_Prompt_. Reproduce the data below line for line, without any changes, and leave out the pictures.

Data on locating visible targets
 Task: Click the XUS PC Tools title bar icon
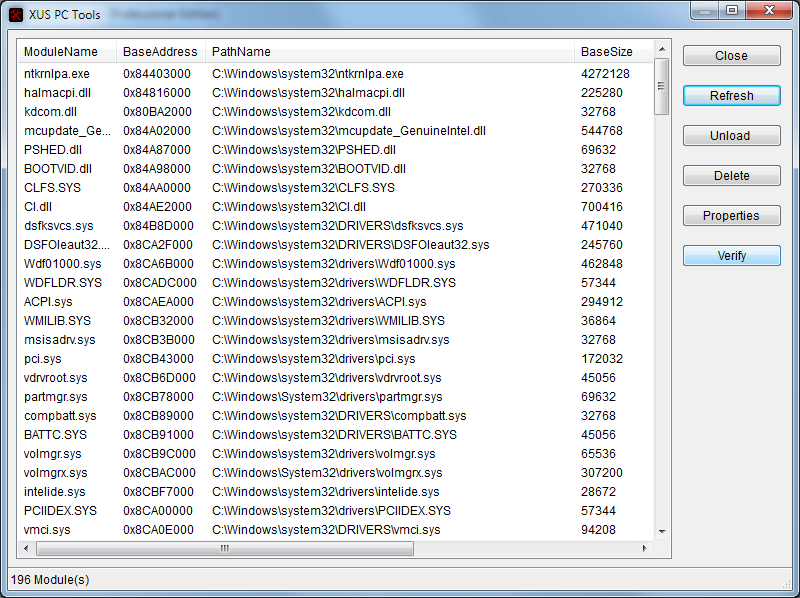click(16, 14)
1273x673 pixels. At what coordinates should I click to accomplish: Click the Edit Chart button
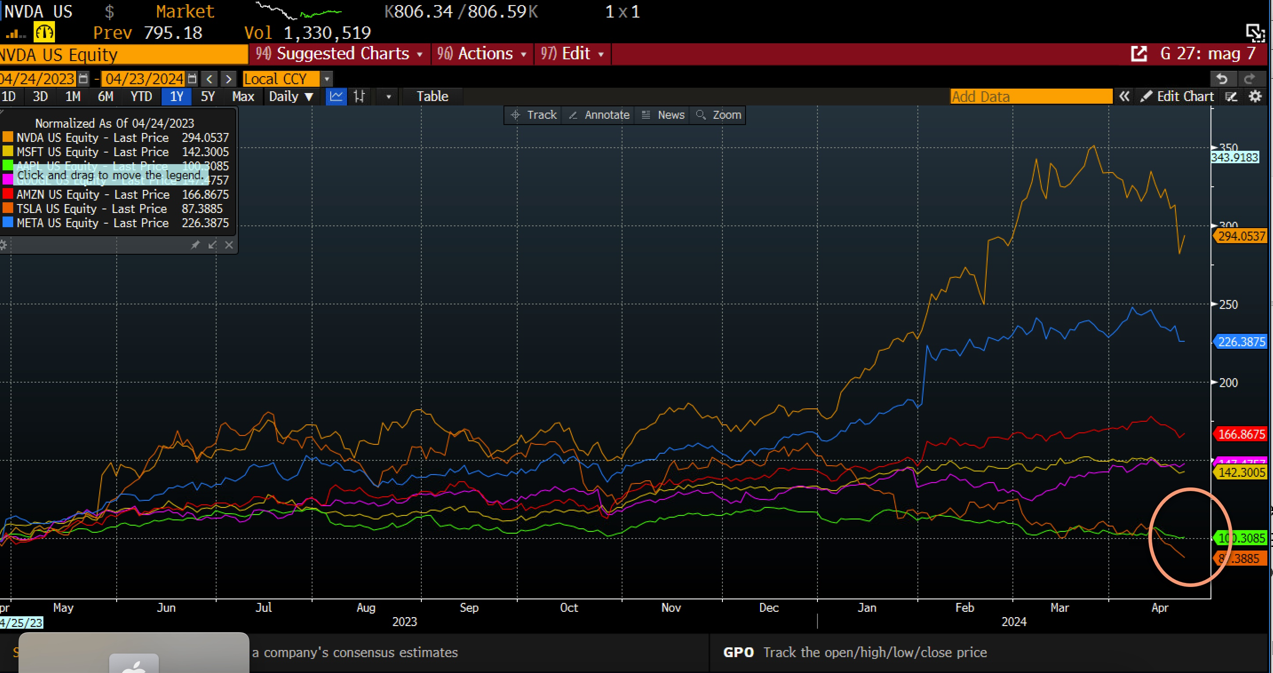tap(1177, 97)
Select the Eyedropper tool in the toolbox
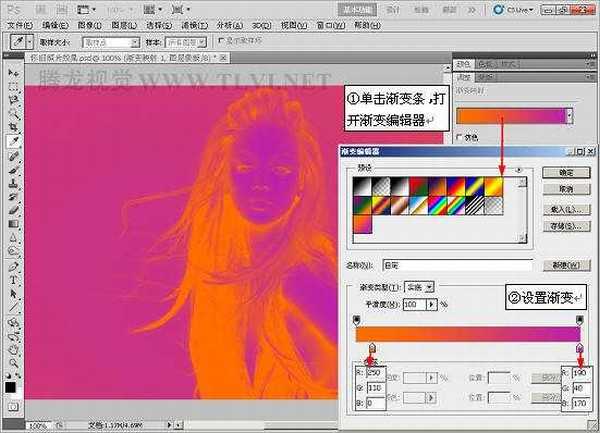The width and height of the screenshot is (600, 433). tap(13, 141)
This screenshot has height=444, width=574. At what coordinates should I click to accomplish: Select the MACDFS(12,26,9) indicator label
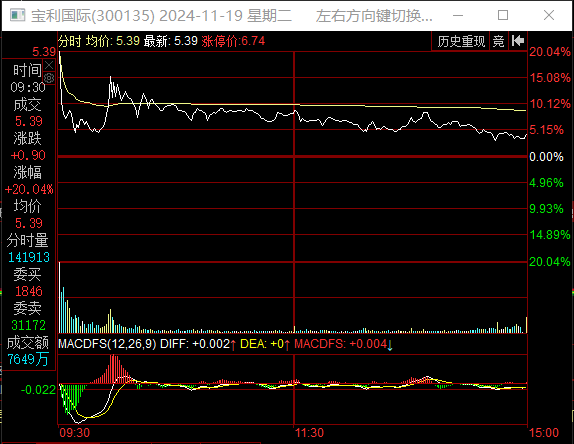[x=107, y=344]
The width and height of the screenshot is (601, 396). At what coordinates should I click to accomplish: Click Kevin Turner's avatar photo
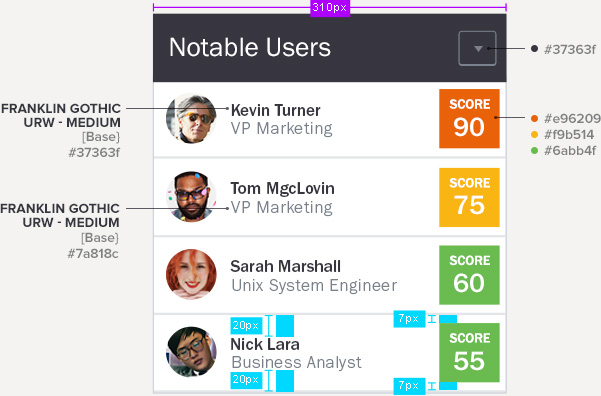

_Result of this task_.
 Task: Click the XUS PC Tools title bar icon
click(16, 14)
1273x673 pixels. At what coordinates should I click to accomplish: Click the Edit Chart button
tap(1177, 97)
Select the Eyedropper tool in the toolbox
The width and height of the screenshot is (600, 433). tap(13, 141)
This screenshot has height=444, width=574. At what coordinates should I click to accomplish: Select the MACDFS(12,26,9) indicator label
[x=107, y=344]
The width and height of the screenshot is (601, 396). At what coordinates should I click to accomplish: Click Kevin Turner's avatar photo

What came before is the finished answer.